IPS-Lite Trial

EQOLISEトライアルの中心人物、Oxford大学のBurn,TのチームがIPS-LITEトライアルというものを計画しているようです。

IPS援助つき雇用は、施設への投資がないため、費用が少なく開始することが可能ですが、一方で雇用スペシャリストにはケースロード25名以内、というしばりがあります。その一方で、サービスはクライエントの立場の方が必要であれば期限を設けずに提供するというプリンシパルがありますので、すぐにケースロードがいっぱいになってしまうことになります。ケースロードが増えれば良いサービスが提供できないことは一般的に当然でもあり、一方で雇用スペシャリストを増やしていくことには人件費の増大をまねくために、他のサービス提供の低下をもたらす可能性があるわけです。たとえば、アメリカではデイトリートメント(デイケア)センターを閉じて援助つき雇用サービスに転換したことがIPSモデルの確立の大きな転換点であったと思われます。
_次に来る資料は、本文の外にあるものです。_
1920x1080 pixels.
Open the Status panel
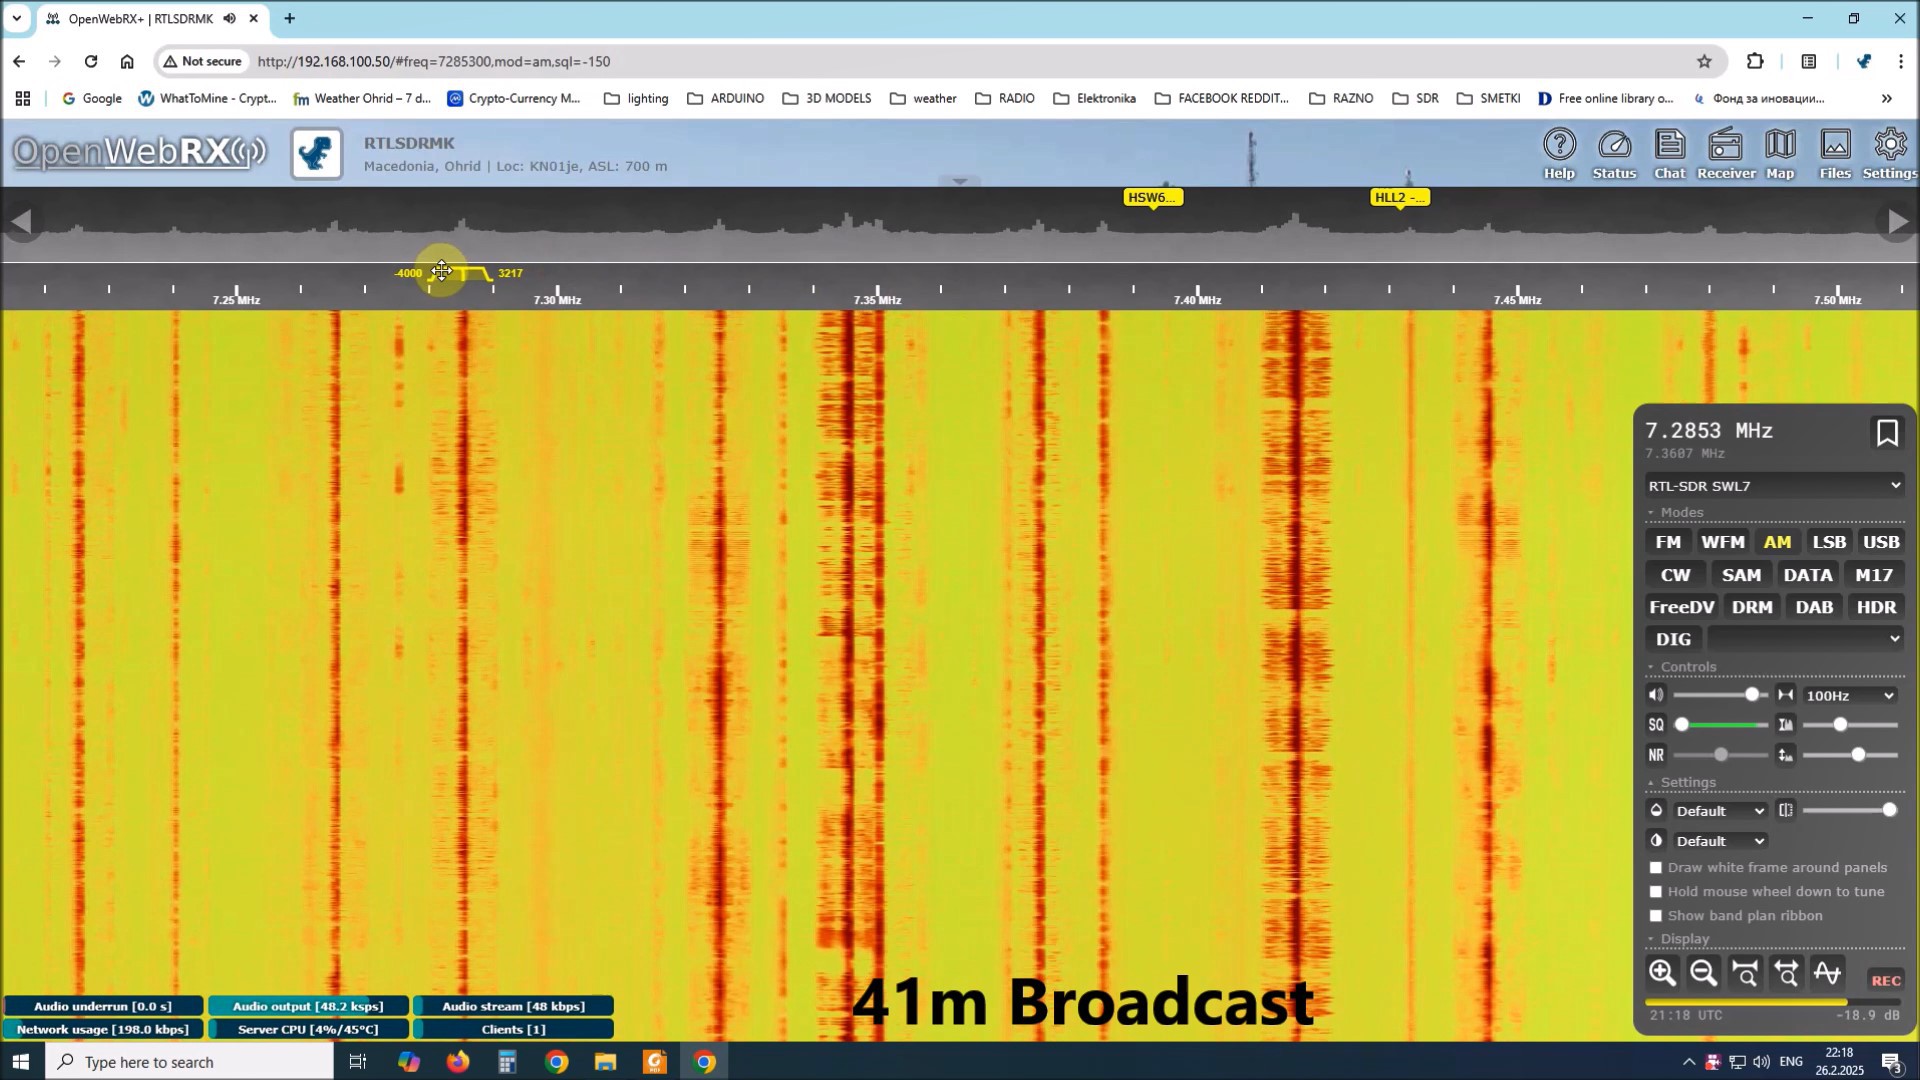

ヨーロッパでのEQOLISE研究では、支援後9カ月以内に就職に達しなかったクライエントはその後も就職に至る可能性が低いという結果が出ました。また、働き始めた後には、仕事を継続する事に影響なく、彼らの雇用スペシャリストとの接触は4ヵ月後に自然に減少してなくなったそうです。したがって、医療資源を有効に活用するためには雇用スペシャリストのサポートに期限を設けることが必要であり、それを研究の結果から就職前9カ月までと、就職後4カ月と設定して、IPS原形と差があるのかどうかを判定しようという意図の研究のようです。
患者を一定期間でサービスから解放することは、サービスを得る順番が「後からの人」にまわる機会をに増やし、より多くの人が働けるようになると研究趣旨は説明してあります。

イギリスはアメリカと違い、精神医療は国が管理していますので、費用対効果はより強く意識されているので、国家財政を有用と考えるサービスに投入していくための証明が必要なのでありましょう。多くの国民が医療費について負担をしているわが国と似た状況であるイギリスで、実行可能なリアルIPSとはどのようなものであるのかを模索する1つの試みとして、どういった結果になっていくのか、注目したいと思います。